Vous me permettrez, mon cher Sue, d’être un peu aussi critique et envieux, et de me venger sur quelques-unes de vos lignes du succès de vos ouvrages.
Si je parle souvent des fleurs et des arbres,—et des prairies, et des bois, et de la mer,—c’est que c’est là que s’est passée toute ma jeunesse et que se passe encore la meilleure partie de ma vie.—Aussi, suis-je fort expert en ces choses,-et n’est-il personne qui me puisse prendre, en aucun de mes livres, à donner à une fleur une autre couleur que la sienne,—ou à la faire épanouir en une autre saison que celle qui lui a été assignée par la nature.—Je les connais parce que je les aime,—parce que je vis avec elles.—Si je vous dis aujourd’hui que les cerisiers sont en fleurs,—ce n’est pas un effet de style que je cherche, c’est que j’ai dans mon jardin des cerisiers en fleurs, et que je viens de quitter la plume pour les aller voir un moment, c’est que c’est pour moi un événement, et des plus importants, qu’une belle journée de soleil.
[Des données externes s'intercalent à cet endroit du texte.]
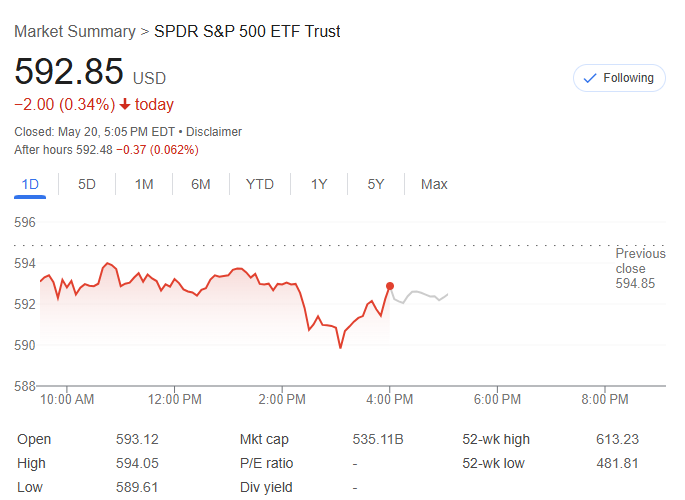This screenshot has width=685, height=500.
Task: Click the 52-wk high value 613.23
Action: 617,439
Comment, vous,—vous qui avez des fleurs et une serre dans votre charmante retraite,—vous avez commis les énormités que voici:
Vous faites fleurir non-seulement l’aubépine en même temps que les premières violettes, mais encore—l’héliotrope et le jasmin,—vous faites des bouquets dont chacune des fleurs qui les composent est séparée des autres par deux ou trois mois.
Mais je vois la source de votre erreur,—vous êtes un jardinier fashionable,—vous vous en êtes rapporté à votre serre, qui vous a trompé—en vous donnant en mars des fleurs du mois de juin et du mois de juillet.
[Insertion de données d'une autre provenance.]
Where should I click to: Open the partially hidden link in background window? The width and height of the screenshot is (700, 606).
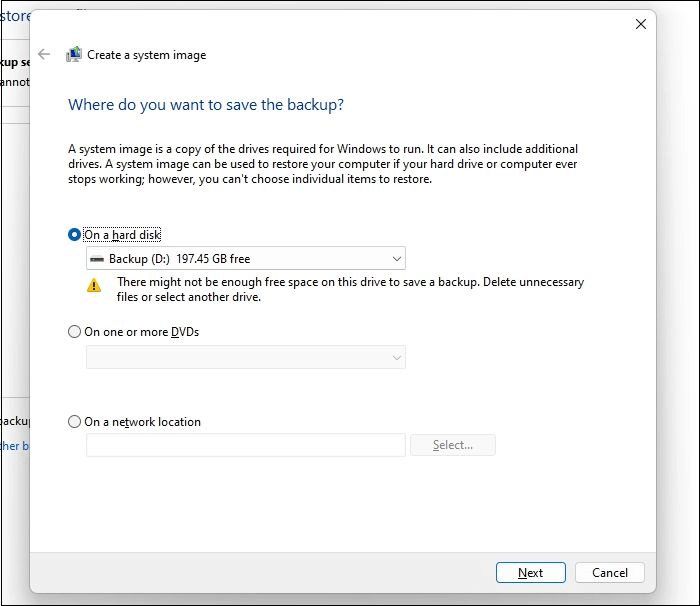click(x=14, y=446)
Mais il y a quelque part un homme qui, depuis une dizaine d’années que je fais par-ci par-là quelques livres,—a passé une partie de sa vie à me reprocher de parler trop des fleurs et de parler trop de moi,—qu’il soit content, je vais un peu parler de lui.—Je l’attendais au coin de la première phrase qu’il ferait lui-même.